Biofabrication, described here, is one such approach that has shown great promise for its easy-to-assemble incorporation of biological components with versatility in the on-chip functions that are enabled. Biofabrication uses biological materials and biological mechanisms (self-assembly, enzymatic assembly) for bottom-up hierarchical assembly. While our labs have demonstrated these concepts in many formats 1,2,3, here we demonstrate the assembly process based on electrodeposition followed by multiple applications of signal-based interactions. The assembly process consists of the electrodeposition of biocompatible stimuli-responsive polymer films on electrodes and their subsequent functionalization with biological components such as DNA, enzymes, or live cells 4,5. Electrodeposition takes advantage of the pH gradient created at the surface of a biased electrode from the electrolysis of water 6,7,. Chitosan and alginate are stimuli-responsive biological polymers that can be triggered to self-assemble into hydrogel films in response to imposed electrical signals 8. The thickness of these hydrogels is determined by the extent to which the pH gradient extends from the electrode.

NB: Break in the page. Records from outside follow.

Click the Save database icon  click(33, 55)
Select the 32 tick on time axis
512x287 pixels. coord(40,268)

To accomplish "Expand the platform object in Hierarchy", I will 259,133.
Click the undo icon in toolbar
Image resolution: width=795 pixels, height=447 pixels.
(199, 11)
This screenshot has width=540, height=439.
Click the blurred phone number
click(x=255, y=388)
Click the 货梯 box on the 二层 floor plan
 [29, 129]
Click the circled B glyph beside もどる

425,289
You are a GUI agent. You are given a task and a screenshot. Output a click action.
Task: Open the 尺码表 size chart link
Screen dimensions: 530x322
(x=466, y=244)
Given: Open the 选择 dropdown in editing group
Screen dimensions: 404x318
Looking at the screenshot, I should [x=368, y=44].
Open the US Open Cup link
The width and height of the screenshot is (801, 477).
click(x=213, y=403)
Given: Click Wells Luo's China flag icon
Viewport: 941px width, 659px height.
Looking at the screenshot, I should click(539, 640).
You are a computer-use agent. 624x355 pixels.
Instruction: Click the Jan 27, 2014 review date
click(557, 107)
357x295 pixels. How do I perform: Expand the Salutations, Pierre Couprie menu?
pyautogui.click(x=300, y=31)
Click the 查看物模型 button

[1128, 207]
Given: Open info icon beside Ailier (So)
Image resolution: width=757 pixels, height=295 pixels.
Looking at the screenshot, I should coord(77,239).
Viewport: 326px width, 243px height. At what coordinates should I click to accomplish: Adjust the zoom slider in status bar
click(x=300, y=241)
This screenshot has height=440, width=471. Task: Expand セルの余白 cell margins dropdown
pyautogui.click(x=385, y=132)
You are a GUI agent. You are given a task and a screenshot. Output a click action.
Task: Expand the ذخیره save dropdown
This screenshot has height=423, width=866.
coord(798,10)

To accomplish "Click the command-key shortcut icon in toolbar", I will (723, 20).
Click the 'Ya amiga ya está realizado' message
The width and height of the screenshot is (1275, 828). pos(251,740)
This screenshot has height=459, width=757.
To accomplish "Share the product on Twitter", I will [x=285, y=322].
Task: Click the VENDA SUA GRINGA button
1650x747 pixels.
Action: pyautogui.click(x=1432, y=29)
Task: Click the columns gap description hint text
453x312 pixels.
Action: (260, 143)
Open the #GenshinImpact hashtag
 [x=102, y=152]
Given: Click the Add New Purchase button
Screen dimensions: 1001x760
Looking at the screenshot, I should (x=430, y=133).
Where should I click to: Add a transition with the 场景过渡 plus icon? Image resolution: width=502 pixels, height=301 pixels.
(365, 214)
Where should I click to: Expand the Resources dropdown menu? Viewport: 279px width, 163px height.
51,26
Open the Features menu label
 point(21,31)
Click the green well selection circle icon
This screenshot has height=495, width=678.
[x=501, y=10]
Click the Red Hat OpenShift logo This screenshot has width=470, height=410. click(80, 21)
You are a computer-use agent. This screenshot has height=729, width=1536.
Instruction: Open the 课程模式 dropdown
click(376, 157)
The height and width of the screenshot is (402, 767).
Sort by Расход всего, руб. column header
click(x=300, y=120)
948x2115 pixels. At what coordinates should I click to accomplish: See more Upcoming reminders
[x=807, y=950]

This can be modified using varying current densities and deposition times 6,7. This protocol will describe how chitosan films are deposited and functionalized by covalently attaching biological components to the abundant primary amine groups present on the film through either enzymatic or electrochemical methods 9,10. Alginate films and their entrapment of live cells will also be addressed 11. Finally, the utility of biofabrication is demonstrated through examples of signal-based interaction, including chemical-to-electrical, cell-to-cell, and also enzyme-to-cell signal transmission.
Both the electrodeposition and functionalization can be performed under near-physiological conditions without the need for reagents and thus spare labile biological components from harsh conditions. Additionally, both chitosan and alginate have long been used for biologically-relevant purposes 12,13. Overall, biofabrication, a rapid technique that can be simply performed on a benchtop, can be used for creating micron scale patterns of functional biological components on electrodes and can be used for a variety of lab-on-a-chip applications.
Protocol
Discussion
Our procedures demonstrate the electrodeposition and functionalization of biopolymer films, a process we term biofabrication. Through functionalization with cells and biomolecules we create biological surfaces capable of interacting with each other and the electrode address they are assembled upon. The first step, electrodeposition, takes place through the triggered self-assembly of biopolymers, alginate and chitosan in our studies, in response to an electrical signal. As stated earlier a pH gradient is generated which can be controlled by the current density and deposition time, providing additional control over the film dimensions and properties 6,17. We have found that a variety of current density and deposition time combinations can be used for the electrodes indicated in Table 1. While use of other electrodes is feasible, adjustments to the procedure would be necessary. Compared with other techniques of film formation the process of electrodeposition is simple, rapid and reagentless. There is no need for an extensive repertoire of expensive equipment and laborious preparations. Importantly, the process can withstand minor experimental deviations and can be easily started over if a problem occurs.
Chitosan is capable of responding to a high cathodic pH gradient due to important functional properties conferred to it by a high content of primary amines. At high pH (greater than its pKa of ~6.3) the amines are deprotonated and chitosan becomes insoluble, allowing for film formation. Following deposition, the films will remain attached to the electrode. However, the ability exists to delaminate them if desired. The films will remain stable as long as the pH of the solution does not drop below the pKa. Acidic solutions protonate the amines and the subsequent electrostatic repulsions swell the gel until it dissolves 18. That is, the assembly/disassembly process is reversible on demand and allows for removal of deposited films and reuse of electrodes. Conveniently, the pH range at which the sol-gel transition takes place is close to that in which most biological components function optimally. This makes the process ideal for the retention of functionality during assembly6.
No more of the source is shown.